Indonesian exporters will gain in the trade market due to the reduced or eliminated tariffs. The agreement will support Indonesia’s downstreaming strategy and allow more foreign direct investments into Indonesia. Furthermore, diversifying their trade partners by deepening relations with the EU market will help Indonesia be resilient to supply shocks. 

On the other hand, EU firms will benefit from the easing of customs regulations, reduce over-reliance on a small number of large markets, and be able to pursue their commitment to maintaining a free, open, and fair Indo-Pacific region.

Indonesia and the EU have faced a multitude of challenges, in the domestic, regional, and global sense, when it comes to trade and the economy. The US has imposed a 19% tariff on Indonesian exports and 15% on EU exports.

These tariffs will hit Indonesia’s primary export industries, which account for a significant share of employment. The EU’s share of exports going into the US could decline. The EU and Indonesia both rely on the US as a major trading partner. The US is one of the EU’s largest trading partners alongside China. The US is Indonesia’s 4th larger trade partner, with China, ASEAN countries, and Japan constituting a large share.

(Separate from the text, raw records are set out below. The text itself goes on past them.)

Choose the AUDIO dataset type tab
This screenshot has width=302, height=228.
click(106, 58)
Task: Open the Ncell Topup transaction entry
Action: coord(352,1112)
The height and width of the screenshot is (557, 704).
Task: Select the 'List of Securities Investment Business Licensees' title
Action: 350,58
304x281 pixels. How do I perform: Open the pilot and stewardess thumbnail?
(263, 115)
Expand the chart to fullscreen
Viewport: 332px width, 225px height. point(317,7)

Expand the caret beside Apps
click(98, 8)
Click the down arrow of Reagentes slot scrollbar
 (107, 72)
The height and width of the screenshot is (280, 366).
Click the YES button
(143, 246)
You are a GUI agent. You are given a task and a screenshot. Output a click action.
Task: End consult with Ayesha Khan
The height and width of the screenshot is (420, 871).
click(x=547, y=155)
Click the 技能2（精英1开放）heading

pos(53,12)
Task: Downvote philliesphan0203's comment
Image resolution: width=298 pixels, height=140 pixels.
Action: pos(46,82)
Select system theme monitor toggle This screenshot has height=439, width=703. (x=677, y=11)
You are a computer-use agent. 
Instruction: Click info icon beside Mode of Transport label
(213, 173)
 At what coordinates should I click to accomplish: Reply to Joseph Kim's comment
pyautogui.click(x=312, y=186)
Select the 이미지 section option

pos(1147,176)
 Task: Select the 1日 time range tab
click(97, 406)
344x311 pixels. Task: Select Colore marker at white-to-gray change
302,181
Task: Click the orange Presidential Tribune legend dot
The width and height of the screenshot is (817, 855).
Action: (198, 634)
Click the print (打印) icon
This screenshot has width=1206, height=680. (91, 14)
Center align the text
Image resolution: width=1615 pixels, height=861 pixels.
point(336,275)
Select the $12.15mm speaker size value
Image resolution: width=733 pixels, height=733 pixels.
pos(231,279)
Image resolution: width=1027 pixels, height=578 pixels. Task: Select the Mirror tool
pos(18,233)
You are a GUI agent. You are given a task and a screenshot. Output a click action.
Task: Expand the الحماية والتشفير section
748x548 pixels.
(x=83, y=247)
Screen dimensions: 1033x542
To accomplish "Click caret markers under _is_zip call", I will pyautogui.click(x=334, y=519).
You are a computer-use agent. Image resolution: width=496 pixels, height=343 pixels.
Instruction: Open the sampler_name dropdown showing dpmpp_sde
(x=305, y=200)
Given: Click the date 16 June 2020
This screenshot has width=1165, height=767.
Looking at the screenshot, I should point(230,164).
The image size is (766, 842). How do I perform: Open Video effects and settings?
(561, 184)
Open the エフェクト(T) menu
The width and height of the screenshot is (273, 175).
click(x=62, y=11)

Indonesia and the EU have also separately worked with the US to negotiate and discuss trade deals. But this finalized negotiation shows the proactiveness and urgency of the EU and Indonesia to chart their own economic future. The CEPA agreement has been “praised as historic by both sides,” in Indonesia and the EU.  The CEPA is more than just a trade agreement; it highlights a trend where countries are actively strengthening economic and strategic ties with specific partners or regions.

As mentioned, the EU is also finalizing trade deals with other countries, such as India. Indonesia has also recently finalized trade deals with other countries, such as Canada. It also highlights the sense of urgency in that negotiations for the CEPA have been resolved after decades of discussions. Countries are seeking to secure the stability of their own economic prosperity and development, but also to diversify their supply chains to protect from shocks such as tariffs.